- _Problem description_: Whatever the listing holds, output it without alteration.

- _Extracted data_:

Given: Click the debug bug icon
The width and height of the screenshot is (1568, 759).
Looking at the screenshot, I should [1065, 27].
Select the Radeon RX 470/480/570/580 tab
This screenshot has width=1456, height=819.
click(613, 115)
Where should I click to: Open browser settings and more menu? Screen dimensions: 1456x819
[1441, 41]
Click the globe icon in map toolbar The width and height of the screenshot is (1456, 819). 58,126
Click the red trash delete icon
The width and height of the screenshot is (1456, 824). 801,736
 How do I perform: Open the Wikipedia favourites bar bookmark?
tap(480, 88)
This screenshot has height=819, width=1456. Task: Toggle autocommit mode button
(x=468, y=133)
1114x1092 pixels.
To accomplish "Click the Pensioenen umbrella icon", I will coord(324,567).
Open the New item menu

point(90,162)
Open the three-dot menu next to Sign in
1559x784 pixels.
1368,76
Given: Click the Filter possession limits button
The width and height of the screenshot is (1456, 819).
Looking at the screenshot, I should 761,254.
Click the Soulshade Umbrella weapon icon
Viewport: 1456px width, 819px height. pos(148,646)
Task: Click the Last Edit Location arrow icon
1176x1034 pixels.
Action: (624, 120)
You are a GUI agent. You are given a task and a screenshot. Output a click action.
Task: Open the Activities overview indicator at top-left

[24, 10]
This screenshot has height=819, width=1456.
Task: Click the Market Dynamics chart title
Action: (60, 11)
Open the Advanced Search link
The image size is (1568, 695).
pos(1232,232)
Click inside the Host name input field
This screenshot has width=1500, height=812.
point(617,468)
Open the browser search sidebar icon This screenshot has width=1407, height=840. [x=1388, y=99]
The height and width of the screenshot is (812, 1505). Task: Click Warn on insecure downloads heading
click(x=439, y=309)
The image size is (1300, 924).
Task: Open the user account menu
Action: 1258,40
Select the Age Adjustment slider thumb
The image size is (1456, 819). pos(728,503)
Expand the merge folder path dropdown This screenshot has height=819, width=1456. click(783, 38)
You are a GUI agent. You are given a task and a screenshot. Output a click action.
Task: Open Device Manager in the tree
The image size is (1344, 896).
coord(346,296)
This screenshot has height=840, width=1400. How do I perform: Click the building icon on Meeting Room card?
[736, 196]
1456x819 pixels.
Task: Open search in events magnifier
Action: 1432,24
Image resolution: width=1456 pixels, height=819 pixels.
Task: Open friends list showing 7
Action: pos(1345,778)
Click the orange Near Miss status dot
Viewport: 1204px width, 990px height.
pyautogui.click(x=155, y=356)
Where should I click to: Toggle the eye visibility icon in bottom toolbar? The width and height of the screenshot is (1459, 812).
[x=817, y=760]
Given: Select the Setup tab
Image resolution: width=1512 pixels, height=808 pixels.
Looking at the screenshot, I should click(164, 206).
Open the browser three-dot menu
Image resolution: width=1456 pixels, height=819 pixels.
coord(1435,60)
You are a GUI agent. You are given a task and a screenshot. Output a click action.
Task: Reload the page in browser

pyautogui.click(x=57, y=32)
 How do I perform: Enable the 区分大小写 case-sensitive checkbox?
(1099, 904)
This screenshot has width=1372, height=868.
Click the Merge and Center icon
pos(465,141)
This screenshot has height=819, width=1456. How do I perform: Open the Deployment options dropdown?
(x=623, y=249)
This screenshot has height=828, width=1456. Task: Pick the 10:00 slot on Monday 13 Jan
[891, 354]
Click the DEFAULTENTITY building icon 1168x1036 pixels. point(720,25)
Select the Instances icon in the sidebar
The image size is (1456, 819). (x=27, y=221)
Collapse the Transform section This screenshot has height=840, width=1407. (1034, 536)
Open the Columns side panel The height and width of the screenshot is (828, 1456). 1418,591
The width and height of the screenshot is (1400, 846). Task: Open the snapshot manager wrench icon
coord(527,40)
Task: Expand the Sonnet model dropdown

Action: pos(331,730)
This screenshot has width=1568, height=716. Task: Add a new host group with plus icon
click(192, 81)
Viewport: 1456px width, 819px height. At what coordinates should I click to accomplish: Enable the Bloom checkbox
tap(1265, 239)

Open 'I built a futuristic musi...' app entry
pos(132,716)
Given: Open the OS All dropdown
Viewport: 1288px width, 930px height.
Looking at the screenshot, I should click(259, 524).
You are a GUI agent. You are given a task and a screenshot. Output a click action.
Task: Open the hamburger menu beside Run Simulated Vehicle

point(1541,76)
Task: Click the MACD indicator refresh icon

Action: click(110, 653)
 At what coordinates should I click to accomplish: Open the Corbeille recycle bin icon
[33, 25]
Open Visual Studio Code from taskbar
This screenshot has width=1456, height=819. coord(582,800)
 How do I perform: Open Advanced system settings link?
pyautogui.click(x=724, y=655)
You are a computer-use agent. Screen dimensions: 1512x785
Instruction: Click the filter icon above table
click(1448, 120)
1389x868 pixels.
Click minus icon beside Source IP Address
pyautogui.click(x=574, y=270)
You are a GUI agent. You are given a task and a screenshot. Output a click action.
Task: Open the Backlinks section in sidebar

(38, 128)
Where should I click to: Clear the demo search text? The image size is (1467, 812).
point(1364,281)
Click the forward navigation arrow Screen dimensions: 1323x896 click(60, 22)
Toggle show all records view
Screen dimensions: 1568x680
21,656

- _Finished exercise_:
Given: Click the debug bug icon
The width and height of the screenshot is (1568, 759).
Looking at the screenshot, I should [1065, 27].
Select the Radeon RX 470/480/570/580 tab
This screenshot has width=1456, height=819.
click(613, 115)
Where should I click to: Open browser settings and more menu? Screen dimensions: 1456x819
[1441, 41]
Click the globe icon in map toolbar The width and height of the screenshot is (1456, 819). 58,126
Click the red trash delete icon
The width and height of the screenshot is (1456, 824). 801,736
 How do I perform: Open the Wikipedia favourites bar bookmark?
tap(480, 88)
This screenshot has height=819, width=1456. Task: Toggle autocommit mode button
(x=468, y=133)
1114x1092 pixels.
To accomplish "Click the Pensioenen umbrella icon", I will coord(324,567).
Open the New item menu

point(90,162)
Open the three-dot menu next to Sign in
1559x784 pixels.
1368,76
Given: Click the Filter possession limits button
The width and height of the screenshot is (1456, 819).
Looking at the screenshot, I should 761,254.
Click the Soulshade Umbrella weapon icon
Viewport: 1456px width, 819px height. pos(148,646)
Task: Click the Last Edit Location arrow icon
1176x1034 pixels.
Action: (624, 120)
You are a GUI agent. You are given a task and a screenshot. Output a click action.
Task: Open the Activities overview indicator at top-left

[24, 10]
This screenshot has height=819, width=1456.
Task: Click the Market Dynamics chart title
Action: (60, 11)
Open the Advanced Search link
The image size is (1568, 695).
pos(1232,232)
Click inside the Host name input field
This screenshot has width=1500, height=812.
point(617,468)
Open the browser search sidebar icon This screenshot has width=1407, height=840. [x=1388, y=99]
The height and width of the screenshot is (812, 1505). Task: Click Warn on insecure downloads heading
click(x=439, y=309)
The image size is (1300, 924).
Task: Open the user account menu
Action: 1258,40
Select the Age Adjustment slider thumb
The image size is (1456, 819). pos(728,503)
Expand the merge folder path dropdown This screenshot has height=819, width=1456. click(783, 38)
You are a GUI agent. You are given a task and a screenshot. Output a click action.
Task: Open Device Manager in the tree
The image size is (1344, 896).
coord(346,296)
This screenshot has height=840, width=1400. How do I perform: Click the building icon on Meeting Room card?
[736, 196]
1456x819 pixels.
Task: Open search in events magnifier
Action: 1432,24
Image resolution: width=1456 pixels, height=819 pixels.
Task: Open friends list showing 7
Action: pos(1345,778)
Click the orange Near Miss status dot
Viewport: 1204px width, 990px height.
pyautogui.click(x=155, y=356)
Where should I click to: Toggle the eye visibility icon in bottom toolbar? The width and height of the screenshot is (1459, 812).
[x=817, y=760]
Given: Select the Setup tab
Image resolution: width=1512 pixels, height=808 pixels.
Looking at the screenshot, I should click(164, 206).
Open the browser three-dot menu
Image resolution: width=1456 pixels, height=819 pixels.
coord(1435,60)
You are a GUI agent. You are given a task and a screenshot. Output a click action.
Task: Reload the page in browser

pyautogui.click(x=57, y=32)
 How do I perform: Enable the 区分大小写 case-sensitive checkbox?
(1099, 904)
This screenshot has width=1372, height=868.
Click the Merge and Center icon
pos(465,141)
This screenshot has height=819, width=1456. How do I perform: Open the Deployment options dropdown?
(x=623, y=249)
This screenshot has height=828, width=1456. Task: Pick the 10:00 slot on Monday 13 Jan
[891, 354]
Click the DEFAULTENTITY building icon 1168x1036 pixels. point(720,25)
Select the Instances icon in the sidebar
The image size is (1456, 819). (x=27, y=221)
Collapse the Transform section This screenshot has height=840, width=1407. (1034, 536)
Open the Columns side panel The height and width of the screenshot is (828, 1456). 1418,591
The width and height of the screenshot is (1400, 846). Task: Open the snapshot manager wrench icon
coord(527,40)
Task: Expand the Sonnet model dropdown

Action: pos(331,730)
This screenshot has width=1568, height=716. Task: Add a new host group with plus icon
click(192, 81)
Viewport: 1456px width, 819px height. At what coordinates should I click to accomplish: Enable the Bloom checkbox
tap(1265, 239)

Open 'I built a futuristic musi...' app entry
pos(132,716)
Given: Open the OS All dropdown
Viewport: 1288px width, 930px height.
Looking at the screenshot, I should click(259, 524).
You are a GUI agent. You are given a task and a screenshot. Output a click action.
Task: Open the hamburger menu beside Run Simulated Vehicle

point(1541,76)
Task: Click the MACD indicator refresh icon

Action: click(110, 653)
 At what coordinates should I click to accomplish: Open the Corbeille recycle bin icon
[33, 25]
Open Visual Studio Code from taskbar
This screenshot has width=1456, height=819. coord(582,800)
 How do I perform: Open Advanced system settings link?
pyautogui.click(x=724, y=655)
You are a computer-use agent. Screen dimensions: 1512x785
Instruction: Click the filter icon above table
click(1448, 120)
1389x868 pixels.
Click minus icon beside Source IP Address
pyautogui.click(x=574, y=270)
You are a GUI agent. You are given a task and a screenshot. Output a click action.
Task: Open the Backlinks section in sidebar

(38, 128)
Where should I click to: Clear the demo search text? The image size is (1467, 812).
point(1364,281)
Click the forward navigation arrow Screen dimensions: 1323x896 click(60, 22)
Toggle show all records view
Screen dimensions: 1568x680
21,656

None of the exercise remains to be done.